What is needed.
Give the entries again, word for word.

Dataset entries.

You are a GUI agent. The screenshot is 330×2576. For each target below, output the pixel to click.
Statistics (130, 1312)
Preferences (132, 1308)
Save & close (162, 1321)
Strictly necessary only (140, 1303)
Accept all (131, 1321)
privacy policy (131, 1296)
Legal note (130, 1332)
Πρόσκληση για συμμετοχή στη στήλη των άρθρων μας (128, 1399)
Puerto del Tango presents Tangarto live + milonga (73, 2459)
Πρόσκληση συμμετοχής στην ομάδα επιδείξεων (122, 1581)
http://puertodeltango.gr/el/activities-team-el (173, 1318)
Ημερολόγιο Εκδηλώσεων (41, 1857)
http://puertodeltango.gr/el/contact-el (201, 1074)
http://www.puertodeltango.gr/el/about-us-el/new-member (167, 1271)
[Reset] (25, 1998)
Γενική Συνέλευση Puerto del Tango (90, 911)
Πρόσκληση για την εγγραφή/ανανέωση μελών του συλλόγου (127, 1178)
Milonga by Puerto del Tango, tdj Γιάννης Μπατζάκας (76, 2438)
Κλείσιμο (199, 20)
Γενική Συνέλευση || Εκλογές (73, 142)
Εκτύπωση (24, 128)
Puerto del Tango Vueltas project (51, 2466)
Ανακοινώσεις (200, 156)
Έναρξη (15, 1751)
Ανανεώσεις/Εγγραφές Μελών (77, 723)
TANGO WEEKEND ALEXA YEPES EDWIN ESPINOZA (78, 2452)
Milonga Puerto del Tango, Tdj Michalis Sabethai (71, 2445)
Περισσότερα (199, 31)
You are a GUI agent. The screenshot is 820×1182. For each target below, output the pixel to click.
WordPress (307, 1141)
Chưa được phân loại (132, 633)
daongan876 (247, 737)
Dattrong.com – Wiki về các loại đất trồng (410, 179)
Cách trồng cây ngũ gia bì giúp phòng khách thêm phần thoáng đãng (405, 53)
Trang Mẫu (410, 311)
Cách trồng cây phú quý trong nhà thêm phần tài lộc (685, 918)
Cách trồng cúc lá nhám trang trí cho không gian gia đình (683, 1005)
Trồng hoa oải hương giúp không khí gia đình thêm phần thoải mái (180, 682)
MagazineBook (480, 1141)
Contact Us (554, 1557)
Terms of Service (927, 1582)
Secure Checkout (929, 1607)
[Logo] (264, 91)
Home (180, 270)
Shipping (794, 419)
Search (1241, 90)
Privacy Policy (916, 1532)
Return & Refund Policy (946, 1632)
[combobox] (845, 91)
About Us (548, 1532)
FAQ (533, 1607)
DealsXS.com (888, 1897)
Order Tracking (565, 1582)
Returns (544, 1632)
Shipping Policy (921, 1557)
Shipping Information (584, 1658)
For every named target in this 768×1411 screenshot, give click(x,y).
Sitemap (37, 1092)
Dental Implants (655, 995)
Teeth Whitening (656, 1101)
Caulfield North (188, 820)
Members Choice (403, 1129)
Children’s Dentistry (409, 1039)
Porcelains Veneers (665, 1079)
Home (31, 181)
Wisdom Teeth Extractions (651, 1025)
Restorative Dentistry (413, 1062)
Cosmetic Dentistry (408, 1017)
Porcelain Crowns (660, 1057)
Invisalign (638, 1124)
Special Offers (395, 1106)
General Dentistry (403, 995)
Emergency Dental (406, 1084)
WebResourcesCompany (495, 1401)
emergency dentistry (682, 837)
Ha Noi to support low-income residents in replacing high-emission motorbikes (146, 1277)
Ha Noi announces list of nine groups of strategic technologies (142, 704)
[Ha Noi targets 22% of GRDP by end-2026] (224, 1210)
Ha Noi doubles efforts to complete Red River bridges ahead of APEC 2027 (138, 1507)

Output.
You are a GUI agent. The screenshot is 330×2576. For each target below, output the pixel to click.
Statistics (130, 1312)
Preferences (132, 1308)
Save & close (162, 1321)
Strictly necessary only (140, 1303)
Accept all (131, 1321)
privacy policy (131, 1296)
Legal note (130, 1332)
Πρόσκληση για συμμετοχή στη στήλη των άρθρων μας (128, 1399)
Puerto del Tango presents Tangarto live + milonga (73, 2459)
Πρόσκληση συμμετοχής στην ομάδα επιδείξεων (122, 1581)
http://puertodeltango.gr/el/activities-team-el (173, 1318)
Ημερολόγιο Εκδηλώσεων (41, 1857)
http://puertodeltango.gr/el/contact-el (201, 1074)
http://www.puertodeltango.gr/el/about-us-el/new-member (167, 1271)
[Reset] (25, 1998)
Γενική Συνέλευση Puerto del Tango (90, 911)
Πρόσκληση για την εγγραφή/ανανέωση μελών του συλλόγου (127, 1178)
Milonga by Puerto del Tango, tdj Γιάννης Μπατζάκας (76, 2438)
Κλείσιμο (199, 20)
Γενική Συνέλευση || Εκλογές (73, 142)
Εκτύπωση (24, 128)
Puerto del Tango Vueltas project (51, 2466)
Ανακοινώσεις (200, 156)
Έναρξη (15, 1751)
Ανανεώσεις/Εγγραφές Μελών (77, 723)
TANGO WEEKEND ALEXA YEPES EDWIN ESPINOZA (78, 2452)
Milonga Puerto del Tango, Tdj Michalis Sabethai (71, 2445)
Περισσότερα (199, 31)
You are a GUI agent. The screenshot is 820×1182. For each target below, output the pixel to click.
WordPress (307, 1141)
Chưa được phân loại (132, 633)
daongan876 (247, 737)
Dattrong.com – Wiki về các loại đất trồng (410, 179)
Cách trồng cây ngũ gia bì giúp phòng khách thêm phần thoáng đãng (405, 53)
Trang Mẫu (410, 311)
Cách trồng cây phú quý trong nhà thêm phần tài lộc (685, 918)
Cách trồng cúc lá nhám trang trí cho không gian gia đình (683, 1005)
Trồng hoa oải hương giúp không khí gia đình thêm phần thoải mái (180, 682)
MagazineBook (480, 1141)
Contact Us (554, 1557)
Terms of Service (927, 1582)
Secure Checkout (929, 1607)
[Logo] (264, 91)
Home (180, 270)
Shipping (794, 419)
Search (1241, 90)
Privacy Policy (916, 1532)
Return & Refund Policy (946, 1632)
[combobox] (845, 91)
About Us (548, 1532)
FAQ (533, 1607)
DealsXS.com (888, 1897)
Order Tracking (565, 1582)
Returns (544, 1632)
Shipping Policy (921, 1557)
Shipping Information (584, 1658)
For every named target in this 768×1411 screenshot, give click(x,y).
Sitemap (37, 1092)
Dental Implants (655, 995)
Teeth Whitening (656, 1101)
Caulfield North (188, 820)
Members Choice (403, 1129)
Children’s Dentistry (409, 1039)
Porcelains Veneers (665, 1079)
Home (31, 181)
Wisdom Teeth Extractions (651, 1025)
Restorative Dentistry (413, 1062)
Cosmetic Dentistry (408, 1017)
Porcelain Crowns (660, 1057)
Invisalign (638, 1124)
Special Offers (395, 1106)
General Dentistry (403, 995)
Emergency Dental (406, 1084)
WebResourcesCompany (495, 1401)
emergency dentistry (682, 837)
Ha Noi to support low-income residents in replacing high-emission motorbikes (146, 1277)
Ha Noi announces list of nine groups of strategic technologies (142, 704)
[Ha Noi targets 22% of GRDP by end-2026] (224, 1210)
Ha Noi doubles efforts to complete Red River bridges ahead of APEC 2027 (138, 1507)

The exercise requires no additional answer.